REQUIREMENT – Copy the material word for word, beginning with the line that contains "You are a computer-use agent. The" and continuing through the line that contains "point(144,793)". Include both of those lines and nothing outside them.

SUPPLIED RECORDS –

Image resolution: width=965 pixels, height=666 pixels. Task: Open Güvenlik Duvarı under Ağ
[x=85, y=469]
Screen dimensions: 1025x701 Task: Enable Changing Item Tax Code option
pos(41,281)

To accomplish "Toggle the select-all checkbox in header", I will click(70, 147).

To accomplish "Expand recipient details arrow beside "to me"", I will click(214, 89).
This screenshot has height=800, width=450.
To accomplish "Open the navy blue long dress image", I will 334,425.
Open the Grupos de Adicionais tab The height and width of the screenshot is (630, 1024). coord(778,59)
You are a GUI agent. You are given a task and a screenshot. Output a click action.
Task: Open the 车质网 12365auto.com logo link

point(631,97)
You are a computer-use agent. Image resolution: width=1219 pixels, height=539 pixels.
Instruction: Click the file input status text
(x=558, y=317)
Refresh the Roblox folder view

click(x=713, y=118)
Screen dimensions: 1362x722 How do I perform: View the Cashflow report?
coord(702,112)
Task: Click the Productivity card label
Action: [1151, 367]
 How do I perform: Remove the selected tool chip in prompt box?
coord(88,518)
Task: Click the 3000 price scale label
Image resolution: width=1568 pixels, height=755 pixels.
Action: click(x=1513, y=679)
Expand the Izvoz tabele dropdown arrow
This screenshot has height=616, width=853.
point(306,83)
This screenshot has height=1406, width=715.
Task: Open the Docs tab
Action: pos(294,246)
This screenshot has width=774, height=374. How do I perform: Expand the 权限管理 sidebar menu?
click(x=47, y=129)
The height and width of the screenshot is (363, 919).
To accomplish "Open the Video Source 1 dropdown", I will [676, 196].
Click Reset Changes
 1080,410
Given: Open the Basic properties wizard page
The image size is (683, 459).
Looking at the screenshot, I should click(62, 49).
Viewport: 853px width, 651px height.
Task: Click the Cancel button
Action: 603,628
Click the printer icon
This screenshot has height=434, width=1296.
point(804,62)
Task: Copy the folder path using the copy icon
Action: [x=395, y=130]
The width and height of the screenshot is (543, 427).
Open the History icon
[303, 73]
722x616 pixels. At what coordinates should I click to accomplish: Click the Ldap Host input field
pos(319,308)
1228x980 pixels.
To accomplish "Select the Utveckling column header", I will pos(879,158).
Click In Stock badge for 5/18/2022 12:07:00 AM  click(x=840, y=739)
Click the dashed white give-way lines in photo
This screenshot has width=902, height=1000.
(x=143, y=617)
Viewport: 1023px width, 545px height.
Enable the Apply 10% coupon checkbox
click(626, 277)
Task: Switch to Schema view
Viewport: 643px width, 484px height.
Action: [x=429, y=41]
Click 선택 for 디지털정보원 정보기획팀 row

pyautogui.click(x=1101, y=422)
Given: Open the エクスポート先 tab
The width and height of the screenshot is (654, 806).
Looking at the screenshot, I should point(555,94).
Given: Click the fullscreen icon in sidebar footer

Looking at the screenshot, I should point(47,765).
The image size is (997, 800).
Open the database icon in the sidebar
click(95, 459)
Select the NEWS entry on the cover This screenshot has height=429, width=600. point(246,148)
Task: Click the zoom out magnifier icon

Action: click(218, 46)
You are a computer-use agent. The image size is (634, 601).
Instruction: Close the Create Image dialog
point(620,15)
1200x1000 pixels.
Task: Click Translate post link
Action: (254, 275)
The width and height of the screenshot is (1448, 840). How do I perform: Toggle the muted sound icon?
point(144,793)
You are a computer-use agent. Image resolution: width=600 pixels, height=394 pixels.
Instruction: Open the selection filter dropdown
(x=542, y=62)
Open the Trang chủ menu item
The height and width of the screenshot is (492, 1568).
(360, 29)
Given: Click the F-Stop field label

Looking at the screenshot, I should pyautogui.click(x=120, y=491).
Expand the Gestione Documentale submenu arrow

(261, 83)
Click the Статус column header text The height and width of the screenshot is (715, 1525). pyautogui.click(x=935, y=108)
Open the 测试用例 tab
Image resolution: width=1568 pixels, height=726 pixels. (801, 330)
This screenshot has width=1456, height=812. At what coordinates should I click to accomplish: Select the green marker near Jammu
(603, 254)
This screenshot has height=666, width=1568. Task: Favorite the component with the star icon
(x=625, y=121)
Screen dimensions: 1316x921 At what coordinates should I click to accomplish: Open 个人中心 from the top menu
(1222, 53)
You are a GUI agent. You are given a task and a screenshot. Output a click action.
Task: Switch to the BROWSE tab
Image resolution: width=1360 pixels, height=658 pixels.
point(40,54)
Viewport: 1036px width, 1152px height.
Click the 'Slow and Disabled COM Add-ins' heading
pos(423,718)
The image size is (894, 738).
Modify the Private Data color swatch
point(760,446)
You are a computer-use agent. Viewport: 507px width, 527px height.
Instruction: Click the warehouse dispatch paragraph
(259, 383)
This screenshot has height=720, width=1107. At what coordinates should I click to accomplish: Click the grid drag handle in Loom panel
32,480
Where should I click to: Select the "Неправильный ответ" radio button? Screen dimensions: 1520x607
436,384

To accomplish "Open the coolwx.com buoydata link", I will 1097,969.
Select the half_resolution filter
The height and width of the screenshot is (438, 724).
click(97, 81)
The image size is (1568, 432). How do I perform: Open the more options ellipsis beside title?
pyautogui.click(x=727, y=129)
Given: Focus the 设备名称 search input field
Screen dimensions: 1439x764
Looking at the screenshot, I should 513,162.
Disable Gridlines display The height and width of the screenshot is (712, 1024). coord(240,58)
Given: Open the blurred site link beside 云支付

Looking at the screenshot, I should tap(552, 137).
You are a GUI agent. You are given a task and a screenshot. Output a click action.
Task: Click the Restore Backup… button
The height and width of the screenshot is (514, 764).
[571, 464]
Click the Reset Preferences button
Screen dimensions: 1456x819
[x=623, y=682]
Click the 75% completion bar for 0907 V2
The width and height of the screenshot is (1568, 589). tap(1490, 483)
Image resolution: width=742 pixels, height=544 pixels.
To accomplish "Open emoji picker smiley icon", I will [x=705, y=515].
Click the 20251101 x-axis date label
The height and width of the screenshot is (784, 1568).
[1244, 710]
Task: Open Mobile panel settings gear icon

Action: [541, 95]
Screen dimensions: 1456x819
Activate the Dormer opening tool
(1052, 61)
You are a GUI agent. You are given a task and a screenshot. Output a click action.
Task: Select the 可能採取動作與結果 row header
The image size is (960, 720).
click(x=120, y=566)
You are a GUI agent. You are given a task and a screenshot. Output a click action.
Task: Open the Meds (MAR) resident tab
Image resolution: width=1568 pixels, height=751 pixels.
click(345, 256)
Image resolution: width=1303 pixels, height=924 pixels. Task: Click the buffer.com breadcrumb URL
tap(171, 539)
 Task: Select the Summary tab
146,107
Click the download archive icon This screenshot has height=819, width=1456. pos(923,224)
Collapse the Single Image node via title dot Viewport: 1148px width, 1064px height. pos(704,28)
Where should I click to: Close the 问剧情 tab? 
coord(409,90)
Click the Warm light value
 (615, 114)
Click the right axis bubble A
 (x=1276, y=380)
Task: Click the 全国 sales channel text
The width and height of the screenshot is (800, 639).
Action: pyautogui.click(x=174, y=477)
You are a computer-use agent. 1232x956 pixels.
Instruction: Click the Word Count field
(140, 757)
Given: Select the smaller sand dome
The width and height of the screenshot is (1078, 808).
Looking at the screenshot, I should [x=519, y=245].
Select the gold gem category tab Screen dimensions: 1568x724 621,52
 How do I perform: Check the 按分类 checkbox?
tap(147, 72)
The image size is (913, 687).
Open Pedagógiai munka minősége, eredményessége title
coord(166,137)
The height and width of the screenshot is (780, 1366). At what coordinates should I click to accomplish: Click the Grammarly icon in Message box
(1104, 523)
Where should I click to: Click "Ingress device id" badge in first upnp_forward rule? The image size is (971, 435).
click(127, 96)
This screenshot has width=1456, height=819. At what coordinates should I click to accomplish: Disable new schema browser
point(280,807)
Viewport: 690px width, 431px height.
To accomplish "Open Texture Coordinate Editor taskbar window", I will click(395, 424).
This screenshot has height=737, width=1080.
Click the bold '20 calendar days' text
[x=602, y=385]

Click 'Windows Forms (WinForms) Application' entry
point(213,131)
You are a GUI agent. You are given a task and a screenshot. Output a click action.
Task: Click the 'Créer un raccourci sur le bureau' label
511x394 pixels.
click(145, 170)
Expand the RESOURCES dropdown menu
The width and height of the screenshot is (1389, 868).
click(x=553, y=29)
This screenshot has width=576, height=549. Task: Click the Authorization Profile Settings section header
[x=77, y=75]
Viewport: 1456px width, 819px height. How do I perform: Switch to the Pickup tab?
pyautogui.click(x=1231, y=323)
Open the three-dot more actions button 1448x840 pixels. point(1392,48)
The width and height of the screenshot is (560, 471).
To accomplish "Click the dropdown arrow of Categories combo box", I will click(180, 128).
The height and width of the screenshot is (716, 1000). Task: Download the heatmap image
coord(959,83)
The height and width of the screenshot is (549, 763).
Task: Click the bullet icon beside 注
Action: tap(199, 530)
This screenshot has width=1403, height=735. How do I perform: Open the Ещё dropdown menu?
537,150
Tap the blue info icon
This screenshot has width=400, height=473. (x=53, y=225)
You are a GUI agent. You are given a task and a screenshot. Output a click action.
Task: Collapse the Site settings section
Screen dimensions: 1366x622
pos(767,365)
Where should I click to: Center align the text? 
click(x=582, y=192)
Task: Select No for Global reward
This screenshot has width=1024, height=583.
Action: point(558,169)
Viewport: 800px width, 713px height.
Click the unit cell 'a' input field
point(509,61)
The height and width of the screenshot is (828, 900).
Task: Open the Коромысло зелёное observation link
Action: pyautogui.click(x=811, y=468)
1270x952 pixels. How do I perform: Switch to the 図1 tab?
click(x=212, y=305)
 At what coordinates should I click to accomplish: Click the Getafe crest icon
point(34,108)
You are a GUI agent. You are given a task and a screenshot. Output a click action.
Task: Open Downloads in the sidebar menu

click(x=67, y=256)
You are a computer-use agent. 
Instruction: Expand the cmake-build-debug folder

THE ANSWER –
You are a computer-use agent. The image size is (634, 601).
Instruction: Close the Create Image dialog
point(620,15)
1200x1000 pixels.
Task: Click Translate post link
Action: (254, 275)
The width and height of the screenshot is (1448, 840). How do I perform: Toggle the muted sound icon?
point(144,793)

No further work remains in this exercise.